*Problem to solve:*
Return the entries starting at the line that contains "1120x662 pixels. Task: Click" and ending at the line that contains "(x=1024, y=9)", reproducing each line verbatim.

*Listed records:*
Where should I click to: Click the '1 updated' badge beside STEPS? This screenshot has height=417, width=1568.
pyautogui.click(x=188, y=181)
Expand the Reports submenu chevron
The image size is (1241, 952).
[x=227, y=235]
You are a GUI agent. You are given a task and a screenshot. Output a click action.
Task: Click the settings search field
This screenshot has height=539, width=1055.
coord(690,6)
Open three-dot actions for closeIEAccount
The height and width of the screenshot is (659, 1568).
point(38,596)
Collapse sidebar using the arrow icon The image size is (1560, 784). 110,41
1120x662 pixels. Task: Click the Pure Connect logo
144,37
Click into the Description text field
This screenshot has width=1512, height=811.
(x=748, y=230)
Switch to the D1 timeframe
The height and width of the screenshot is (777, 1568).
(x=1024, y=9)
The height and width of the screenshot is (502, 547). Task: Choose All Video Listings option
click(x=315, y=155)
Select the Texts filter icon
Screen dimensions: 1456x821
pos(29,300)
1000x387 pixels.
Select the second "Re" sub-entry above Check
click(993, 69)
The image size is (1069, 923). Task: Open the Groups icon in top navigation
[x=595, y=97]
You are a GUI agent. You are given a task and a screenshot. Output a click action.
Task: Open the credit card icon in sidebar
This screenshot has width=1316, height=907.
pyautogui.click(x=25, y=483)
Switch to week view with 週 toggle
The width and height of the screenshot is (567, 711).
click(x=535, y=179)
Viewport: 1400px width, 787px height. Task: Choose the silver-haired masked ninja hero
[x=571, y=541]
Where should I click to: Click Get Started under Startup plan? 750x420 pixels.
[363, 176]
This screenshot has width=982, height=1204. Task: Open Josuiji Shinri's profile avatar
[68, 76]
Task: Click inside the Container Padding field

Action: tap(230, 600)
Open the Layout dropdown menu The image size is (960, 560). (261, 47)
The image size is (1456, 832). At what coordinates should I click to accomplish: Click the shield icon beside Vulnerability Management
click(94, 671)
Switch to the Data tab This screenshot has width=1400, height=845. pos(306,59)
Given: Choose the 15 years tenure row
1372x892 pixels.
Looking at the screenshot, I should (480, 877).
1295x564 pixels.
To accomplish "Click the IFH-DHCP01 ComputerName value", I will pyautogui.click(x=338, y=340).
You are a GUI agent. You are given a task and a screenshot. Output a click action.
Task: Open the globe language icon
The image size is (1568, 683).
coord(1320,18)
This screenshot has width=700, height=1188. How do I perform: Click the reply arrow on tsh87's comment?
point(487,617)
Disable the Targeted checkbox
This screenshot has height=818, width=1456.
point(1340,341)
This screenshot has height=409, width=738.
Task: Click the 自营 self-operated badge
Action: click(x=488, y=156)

*Output:*
1120x662 pixels. Task: Click the Pure Connect logo
144,37
Click into the Description text field
This screenshot has width=1512, height=811.
(x=748, y=230)
Switch to the D1 timeframe
The height and width of the screenshot is (777, 1568).
(x=1024, y=9)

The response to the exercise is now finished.